● TO DO
From the line below that contains "The image size is (439, 893)." to the line that contains "Click inside the Amazon search field", repeat every line exactly, both ends included, and nothing else.

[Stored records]

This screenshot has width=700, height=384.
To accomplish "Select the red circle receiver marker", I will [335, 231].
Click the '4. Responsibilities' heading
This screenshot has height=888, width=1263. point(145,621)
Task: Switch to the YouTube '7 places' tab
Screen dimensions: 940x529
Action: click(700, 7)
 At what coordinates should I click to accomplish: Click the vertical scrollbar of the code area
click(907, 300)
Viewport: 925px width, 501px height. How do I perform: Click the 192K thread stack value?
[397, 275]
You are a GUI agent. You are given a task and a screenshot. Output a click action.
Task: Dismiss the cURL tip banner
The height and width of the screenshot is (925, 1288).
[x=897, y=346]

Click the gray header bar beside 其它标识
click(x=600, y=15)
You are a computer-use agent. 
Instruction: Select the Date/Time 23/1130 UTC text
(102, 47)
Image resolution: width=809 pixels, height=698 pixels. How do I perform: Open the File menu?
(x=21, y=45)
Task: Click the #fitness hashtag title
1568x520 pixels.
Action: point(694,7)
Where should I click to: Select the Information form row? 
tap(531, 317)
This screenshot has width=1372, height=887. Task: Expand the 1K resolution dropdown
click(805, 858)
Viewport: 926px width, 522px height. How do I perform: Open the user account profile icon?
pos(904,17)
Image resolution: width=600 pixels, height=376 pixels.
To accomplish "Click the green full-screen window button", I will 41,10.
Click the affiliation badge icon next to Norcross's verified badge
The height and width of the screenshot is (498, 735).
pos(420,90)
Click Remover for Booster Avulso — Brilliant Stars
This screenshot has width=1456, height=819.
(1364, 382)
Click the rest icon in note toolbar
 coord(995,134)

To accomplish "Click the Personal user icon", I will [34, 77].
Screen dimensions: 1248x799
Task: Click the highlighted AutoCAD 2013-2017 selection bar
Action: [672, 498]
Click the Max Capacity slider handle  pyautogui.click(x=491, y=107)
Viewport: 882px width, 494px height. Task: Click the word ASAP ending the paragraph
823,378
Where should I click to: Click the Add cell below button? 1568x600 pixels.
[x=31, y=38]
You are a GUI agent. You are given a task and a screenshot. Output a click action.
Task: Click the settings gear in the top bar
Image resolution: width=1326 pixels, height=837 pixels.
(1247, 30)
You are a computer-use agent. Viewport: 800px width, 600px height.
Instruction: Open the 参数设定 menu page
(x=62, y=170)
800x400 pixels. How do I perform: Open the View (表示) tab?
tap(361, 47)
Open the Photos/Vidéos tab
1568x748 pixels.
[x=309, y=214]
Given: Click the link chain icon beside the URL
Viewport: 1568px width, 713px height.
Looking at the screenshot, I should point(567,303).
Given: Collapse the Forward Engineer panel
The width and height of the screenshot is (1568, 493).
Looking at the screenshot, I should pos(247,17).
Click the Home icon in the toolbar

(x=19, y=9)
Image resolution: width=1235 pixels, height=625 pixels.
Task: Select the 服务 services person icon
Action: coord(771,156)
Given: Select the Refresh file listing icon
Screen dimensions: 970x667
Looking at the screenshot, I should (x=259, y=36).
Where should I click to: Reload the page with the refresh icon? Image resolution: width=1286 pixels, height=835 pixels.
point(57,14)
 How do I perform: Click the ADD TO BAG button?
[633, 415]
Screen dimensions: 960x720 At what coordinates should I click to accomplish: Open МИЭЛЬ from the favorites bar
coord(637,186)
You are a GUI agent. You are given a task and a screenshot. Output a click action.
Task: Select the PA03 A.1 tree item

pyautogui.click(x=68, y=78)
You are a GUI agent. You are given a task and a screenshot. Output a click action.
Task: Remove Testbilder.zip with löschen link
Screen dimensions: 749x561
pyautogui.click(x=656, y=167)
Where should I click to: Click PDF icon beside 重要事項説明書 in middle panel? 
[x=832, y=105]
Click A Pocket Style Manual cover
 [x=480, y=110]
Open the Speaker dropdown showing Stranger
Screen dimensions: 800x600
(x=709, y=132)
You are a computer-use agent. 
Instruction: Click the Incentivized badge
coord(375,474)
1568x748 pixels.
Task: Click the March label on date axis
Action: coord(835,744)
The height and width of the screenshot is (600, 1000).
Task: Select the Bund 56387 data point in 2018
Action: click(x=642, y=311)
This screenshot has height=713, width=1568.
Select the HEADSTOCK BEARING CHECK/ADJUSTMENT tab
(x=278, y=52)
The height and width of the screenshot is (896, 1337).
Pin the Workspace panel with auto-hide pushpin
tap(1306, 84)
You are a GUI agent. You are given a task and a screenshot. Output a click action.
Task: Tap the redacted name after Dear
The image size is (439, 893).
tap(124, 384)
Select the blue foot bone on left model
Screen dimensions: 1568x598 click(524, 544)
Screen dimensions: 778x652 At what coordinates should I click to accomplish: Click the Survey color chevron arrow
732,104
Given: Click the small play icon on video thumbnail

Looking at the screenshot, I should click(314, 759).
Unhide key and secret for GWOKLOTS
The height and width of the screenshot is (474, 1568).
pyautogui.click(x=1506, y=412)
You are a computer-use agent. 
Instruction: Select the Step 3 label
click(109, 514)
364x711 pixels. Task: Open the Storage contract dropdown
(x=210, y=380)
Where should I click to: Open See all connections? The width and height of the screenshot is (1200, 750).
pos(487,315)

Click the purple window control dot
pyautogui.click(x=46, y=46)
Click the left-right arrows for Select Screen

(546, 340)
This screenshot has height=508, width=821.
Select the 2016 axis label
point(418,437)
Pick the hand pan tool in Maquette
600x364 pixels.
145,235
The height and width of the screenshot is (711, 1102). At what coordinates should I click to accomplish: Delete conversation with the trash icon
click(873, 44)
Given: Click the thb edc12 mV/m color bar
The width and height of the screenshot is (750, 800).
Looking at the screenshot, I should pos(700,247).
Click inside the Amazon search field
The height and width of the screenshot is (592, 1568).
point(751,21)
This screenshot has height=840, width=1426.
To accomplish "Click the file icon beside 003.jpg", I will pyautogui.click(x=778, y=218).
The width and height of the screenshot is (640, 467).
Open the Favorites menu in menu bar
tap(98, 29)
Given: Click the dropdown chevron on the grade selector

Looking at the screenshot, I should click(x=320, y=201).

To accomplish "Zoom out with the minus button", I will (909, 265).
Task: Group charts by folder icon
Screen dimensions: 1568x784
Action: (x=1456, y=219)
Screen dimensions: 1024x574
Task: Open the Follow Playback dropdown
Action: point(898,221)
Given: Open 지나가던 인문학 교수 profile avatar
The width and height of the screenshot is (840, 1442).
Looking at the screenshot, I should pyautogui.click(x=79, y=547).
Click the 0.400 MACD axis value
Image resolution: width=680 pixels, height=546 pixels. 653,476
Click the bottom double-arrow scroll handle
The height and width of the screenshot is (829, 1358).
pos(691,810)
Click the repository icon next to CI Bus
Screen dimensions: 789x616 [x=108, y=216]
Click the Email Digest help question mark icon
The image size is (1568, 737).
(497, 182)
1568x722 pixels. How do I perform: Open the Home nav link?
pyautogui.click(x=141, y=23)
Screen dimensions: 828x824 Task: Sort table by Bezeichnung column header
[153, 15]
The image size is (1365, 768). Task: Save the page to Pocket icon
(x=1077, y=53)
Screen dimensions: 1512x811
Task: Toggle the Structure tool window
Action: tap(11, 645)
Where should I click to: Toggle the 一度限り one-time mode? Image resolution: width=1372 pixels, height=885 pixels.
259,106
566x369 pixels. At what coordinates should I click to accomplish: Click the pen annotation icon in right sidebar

● RESULT
The image size is (439, 893).
tap(124, 384)
Select the blue foot bone on left model
Screen dimensions: 1568x598 click(524, 544)
Screen dimensions: 778x652 At what coordinates should I click to accomplish: Click the Survey color chevron arrow
732,104
Given: Click the small play icon on video thumbnail

Looking at the screenshot, I should click(314, 759).
Unhide key and secret for GWOKLOTS
The height and width of the screenshot is (474, 1568).
pyautogui.click(x=1506, y=412)
You are a computer-use agent. 
Instruction: Select the Step 3 label
click(109, 514)
364x711 pixels. Task: Open the Storage contract dropdown
(x=210, y=380)
Where should I click to: Open See all connections? The width and height of the screenshot is (1200, 750).
pos(487,315)

Click the purple window control dot
pyautogui.click(x=46, y=46)
Click the left-right arrows for Select Screen

(546, 340)
This screenshot has height=508, width=821.
Select the 2016 axis label
point(418,437)
Pick the hand pan tool in Maquette
600x364 pixels.
145,235
The height and width of the screenshot is (711, 1102). At what coordinates should I click to accomplish: Delete conversation with the trash icon
click(873, 44)
Given: Click the thb edc12 mV/m color bar
The width and height of the screenshot is (750, 800).
Looking at the screenshot, I should pos(700,247).
Click inside the Amazon search field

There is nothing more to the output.